RE: the claim that printed parts are stronger: no way. 3D printed resin is essentially always going to make mechanically-inferior parts compared to something milled from a solid billet; at a microscopic level, cured methacrylate UV resins are porous composites of monomers and oligomers entrapping a large proportion of (depleted, inert, mechanically-useless) photoinitiator. By mass, the resins will always bear a significant proportion of this dead weight photoinitiator material that contributes nothing to the structure mechanically and makes it more spongey than the comparatively-solid mass of interlinked polymer molecules you get with a conventionally-produced bulk material that's then milled to form.
SLA/LCD/DLP printed parts rarely make for good final products, mechanically-speaking, if other processes are available. They're weak, they're UV-unstable and tend to deteriorate rapidly even if post-processed correctly, they're porous and love soaking up water, they're prone to creep under load, etc. I'm generalizing here, but it's a safe series of assumptions for most resins.

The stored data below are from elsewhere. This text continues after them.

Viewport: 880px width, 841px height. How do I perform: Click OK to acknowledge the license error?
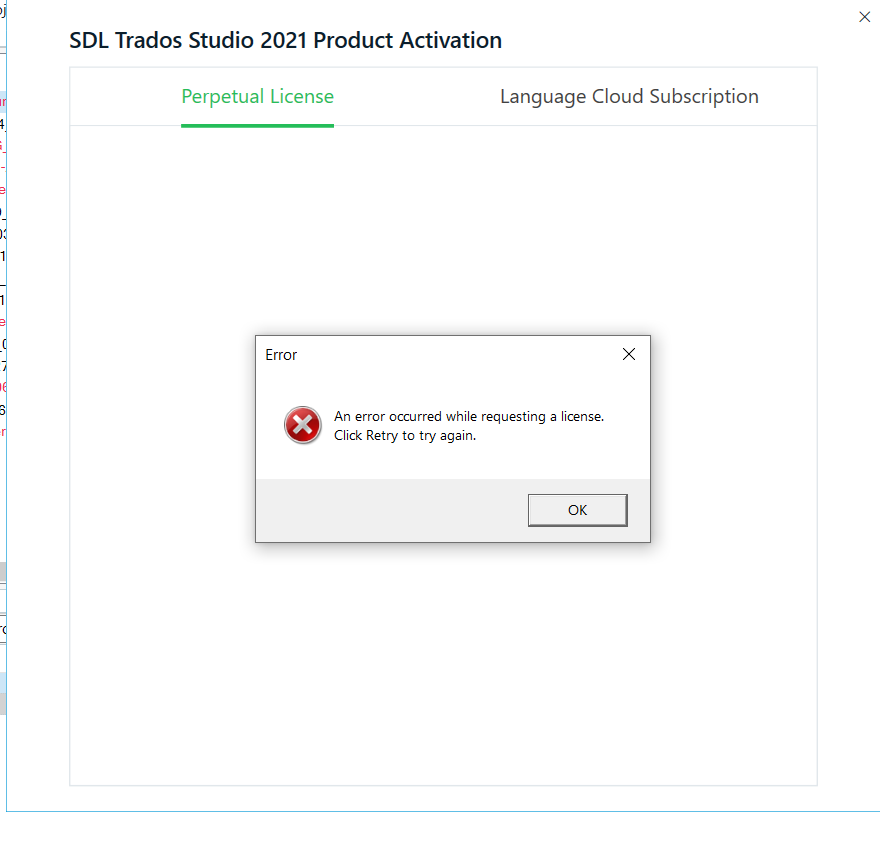[x=577, y=510]
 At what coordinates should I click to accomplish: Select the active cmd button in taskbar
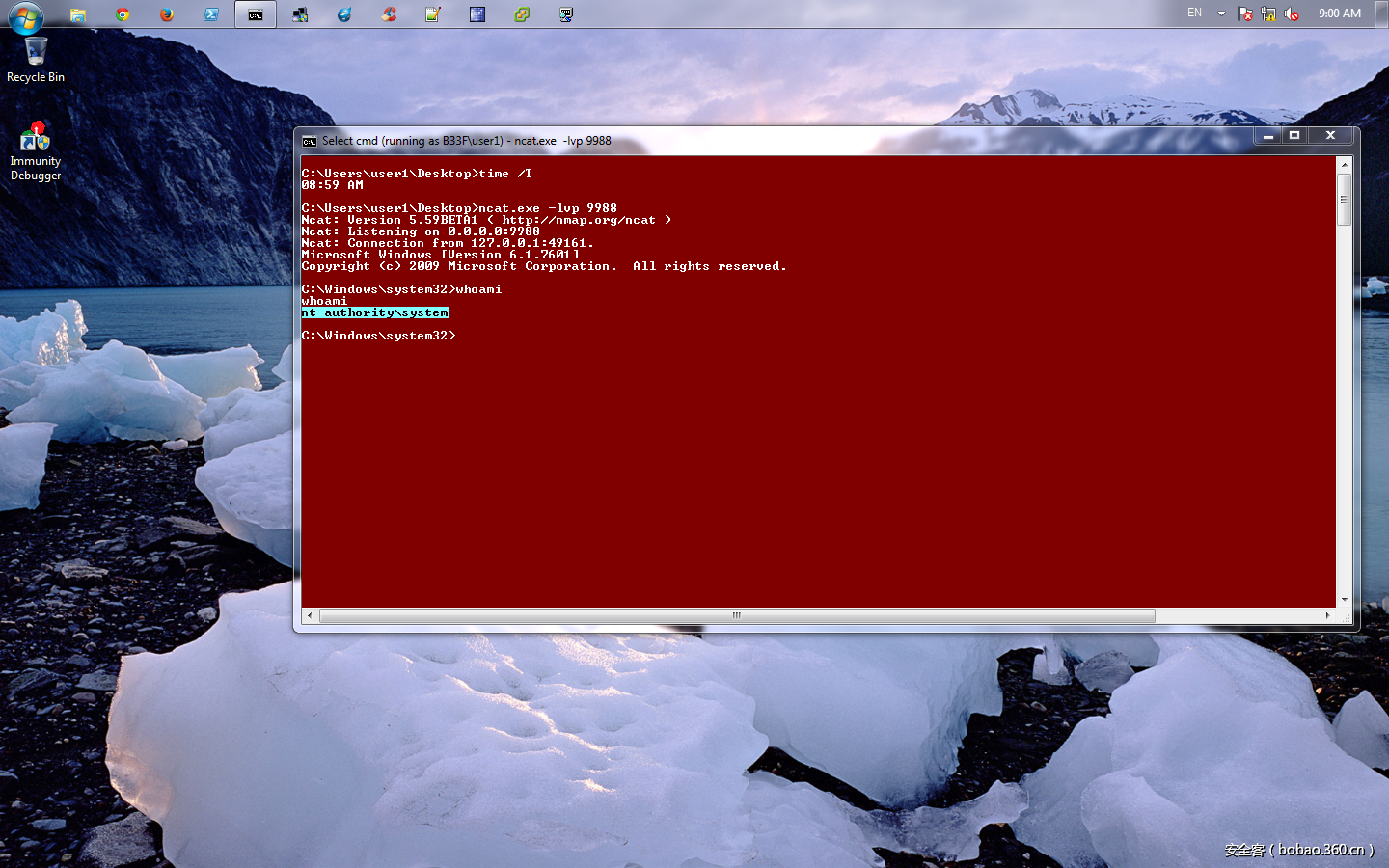tap(256, 14)
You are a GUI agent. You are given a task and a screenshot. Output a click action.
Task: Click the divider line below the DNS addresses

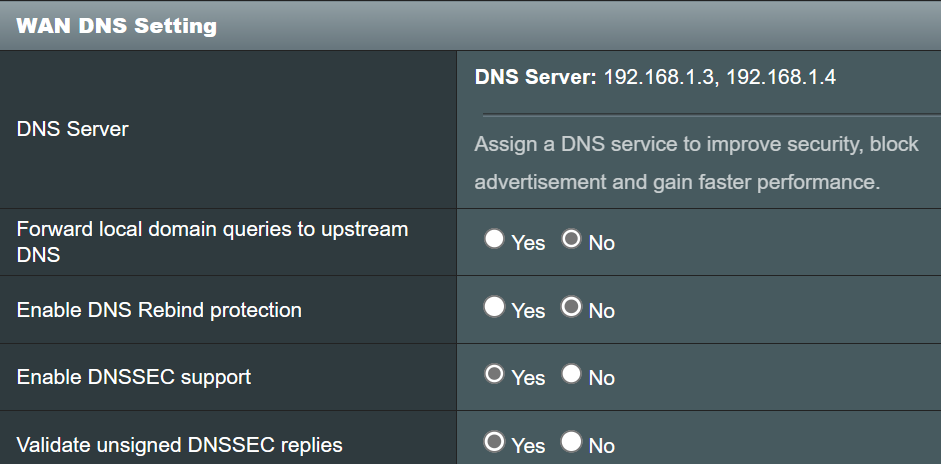tap(700, 113)
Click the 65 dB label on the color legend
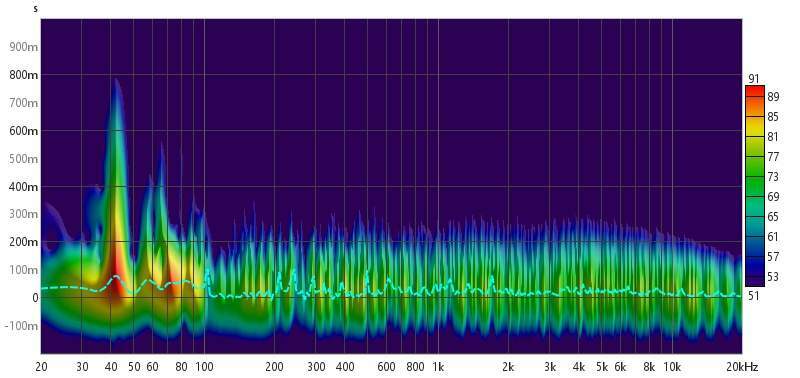 click(772, 217)
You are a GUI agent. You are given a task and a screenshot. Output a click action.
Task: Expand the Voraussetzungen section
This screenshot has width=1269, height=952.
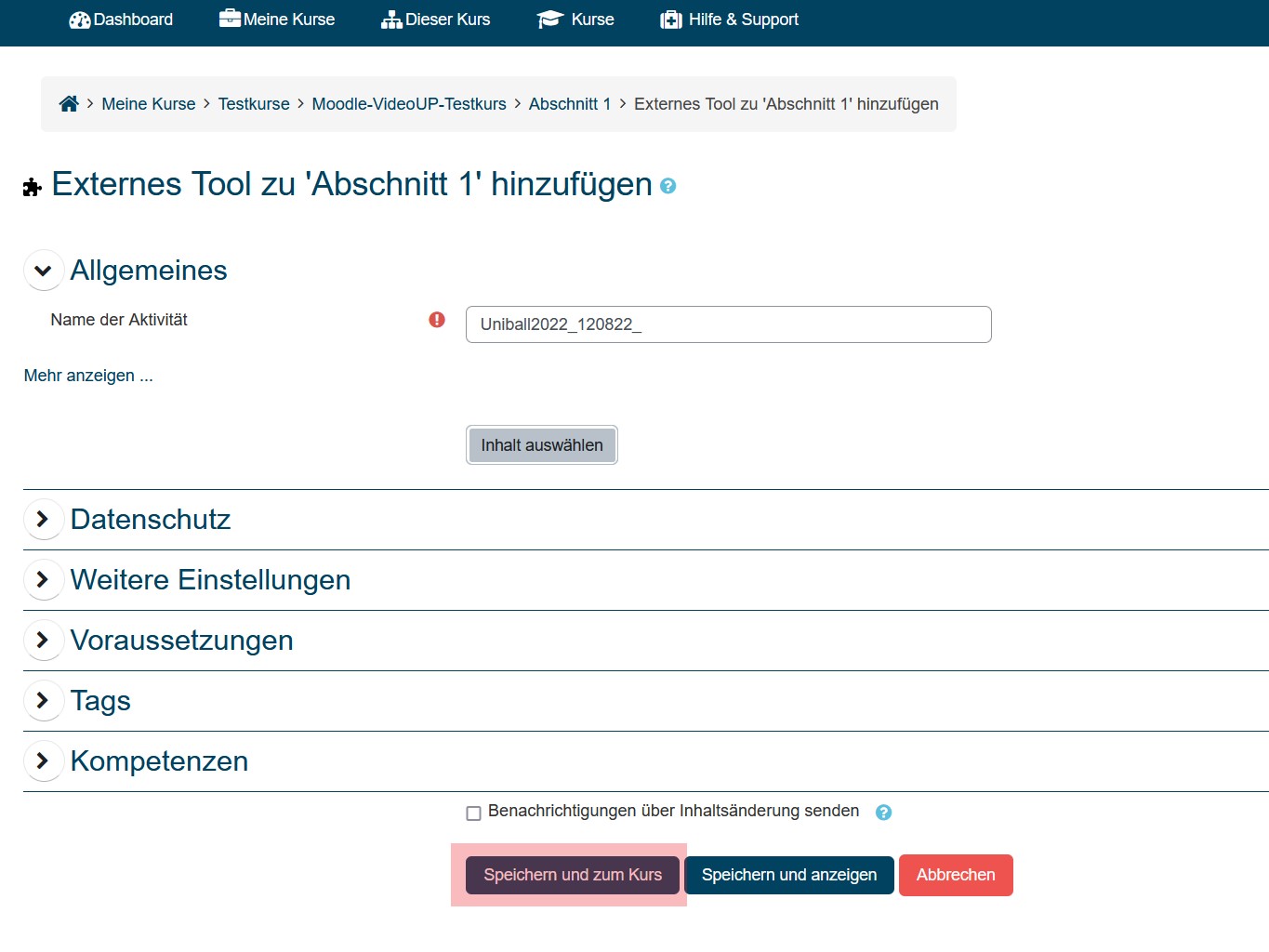pos(43,640)
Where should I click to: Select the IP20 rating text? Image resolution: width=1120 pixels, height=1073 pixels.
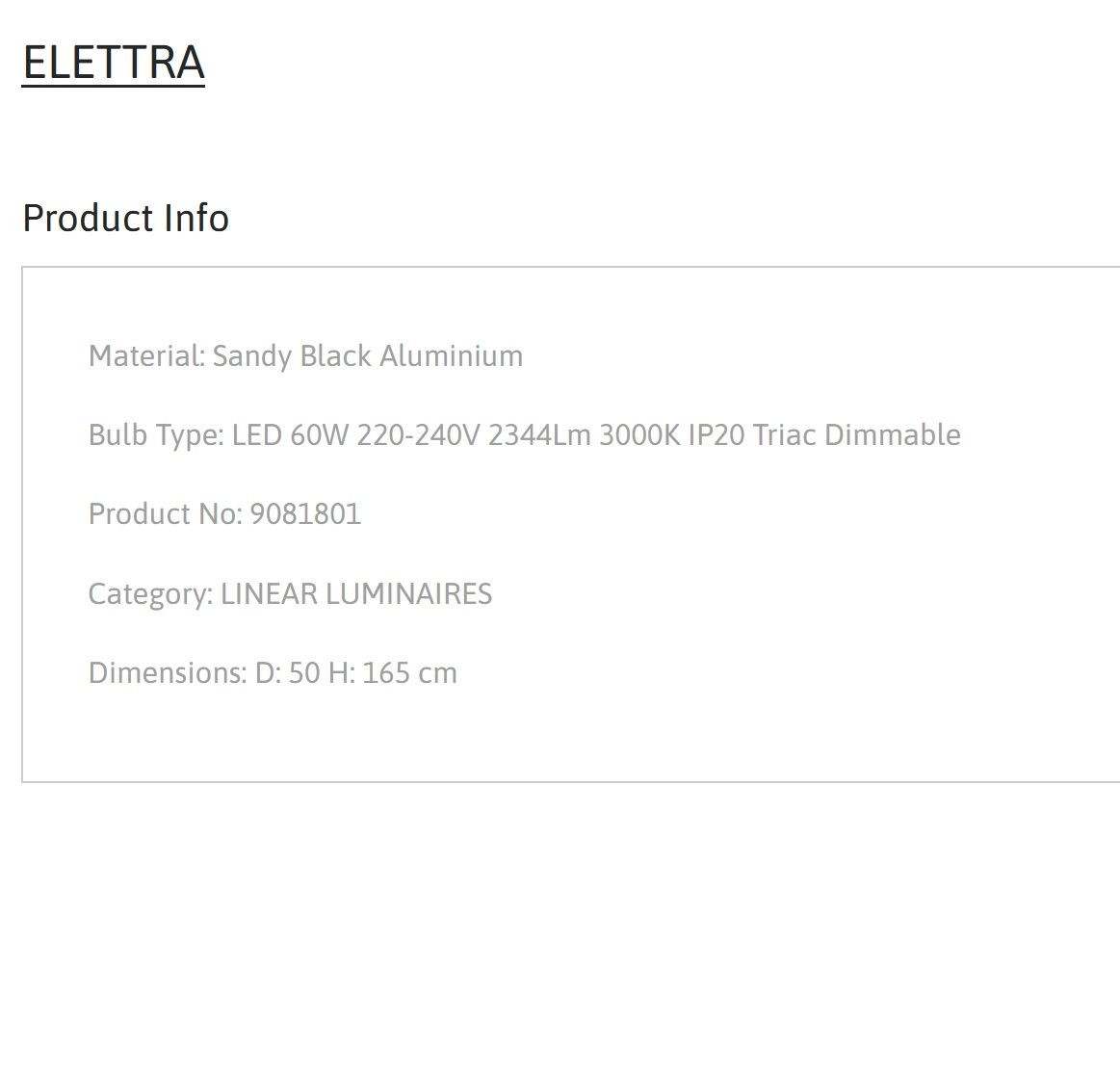pos(716,435)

Printed parts still offer benefits over milling, though, generally speaking- you can often produce parts dramatically faster, as an entire build plate takes just as long to print as a single part does. They allow geometries that are difficult or impossible to mill, and free designers from many of the strictures you learn to work within for milled parts. 3D printing really shines as an intermediary part of a larger process, that makes good use of 3D printing's significant strengths, while using other processes to avoid its weaknesses. The classic example is printing wax models that are then investment cast- you can produce designs of almost any detail level without worrying about what your mill can do or what tooling you have on hand, and you can print large batches of parts very quickly, then do the actual final product with a process and material that's very robust and reliable.